Word and element pointing entries
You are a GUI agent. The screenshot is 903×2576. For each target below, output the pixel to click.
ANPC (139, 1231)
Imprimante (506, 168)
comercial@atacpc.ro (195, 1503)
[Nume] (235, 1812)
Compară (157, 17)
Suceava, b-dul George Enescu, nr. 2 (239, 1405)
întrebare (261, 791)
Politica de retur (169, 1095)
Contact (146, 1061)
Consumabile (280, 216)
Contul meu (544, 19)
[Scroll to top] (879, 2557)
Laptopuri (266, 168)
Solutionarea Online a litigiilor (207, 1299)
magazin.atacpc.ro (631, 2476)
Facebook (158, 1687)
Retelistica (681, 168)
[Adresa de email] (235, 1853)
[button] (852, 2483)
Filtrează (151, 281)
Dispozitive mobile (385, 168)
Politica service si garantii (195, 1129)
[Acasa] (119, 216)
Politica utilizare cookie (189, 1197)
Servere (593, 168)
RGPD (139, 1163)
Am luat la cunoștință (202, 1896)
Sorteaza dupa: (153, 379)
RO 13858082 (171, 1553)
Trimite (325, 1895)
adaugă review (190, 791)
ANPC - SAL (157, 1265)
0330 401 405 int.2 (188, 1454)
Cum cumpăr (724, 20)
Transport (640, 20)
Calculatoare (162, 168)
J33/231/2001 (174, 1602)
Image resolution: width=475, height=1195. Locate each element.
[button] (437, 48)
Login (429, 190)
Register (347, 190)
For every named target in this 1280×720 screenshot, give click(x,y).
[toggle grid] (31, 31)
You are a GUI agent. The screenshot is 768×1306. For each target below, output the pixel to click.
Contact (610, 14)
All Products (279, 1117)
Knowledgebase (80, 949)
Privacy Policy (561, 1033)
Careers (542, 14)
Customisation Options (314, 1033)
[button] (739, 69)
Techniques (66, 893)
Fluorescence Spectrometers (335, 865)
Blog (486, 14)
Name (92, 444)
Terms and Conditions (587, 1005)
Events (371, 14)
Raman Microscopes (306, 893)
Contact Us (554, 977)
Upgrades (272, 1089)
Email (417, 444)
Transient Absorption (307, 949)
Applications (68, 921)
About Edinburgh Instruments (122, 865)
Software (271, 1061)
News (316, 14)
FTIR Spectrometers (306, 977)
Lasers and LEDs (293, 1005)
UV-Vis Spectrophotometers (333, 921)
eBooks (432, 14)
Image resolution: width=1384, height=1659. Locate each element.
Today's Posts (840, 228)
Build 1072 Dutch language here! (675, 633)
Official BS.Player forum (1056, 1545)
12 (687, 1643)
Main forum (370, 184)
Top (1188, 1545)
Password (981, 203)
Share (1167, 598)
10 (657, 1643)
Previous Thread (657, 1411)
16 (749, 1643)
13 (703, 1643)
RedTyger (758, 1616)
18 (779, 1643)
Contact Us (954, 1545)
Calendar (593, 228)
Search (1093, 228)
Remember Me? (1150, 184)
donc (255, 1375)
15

THE REQUEST — Swap "Trimite" for "Trimitere" in the stretch of the records from the line with "Retelistica (681, 168)" through the line with "J33/231/2001 (174, 1602)", and give only those lines back with nothing else altered.

IN RESPONSE —
Retelistica (681, 168)
[Adresa de email] (235, 1853)
[button] (852, 2483)
Filtrează (151, 281)
Dispozitive mobile (385, 168)
Politica service si garantii (195, 1129)
[Acasa] (119, 216)
Politica utilizare cookie (189, 1197)
Servere (593, 168)
RGPD (139, 1163)
Am luat la cunoștință (202, 1896)
Sorteaza dupa: (153, 379)
RO 13858082 (171, 1553)
Trimitere (325, 1895)
adaugă review (190, 791)
ANPC - SAL (157, 1265)
0330 401 405 int.2 (188, 1454)
Cum cumpăr (724, 20)
Transport (640, 20)
Calculatoare (162, 168)
J33/231/2001 (174, 1602)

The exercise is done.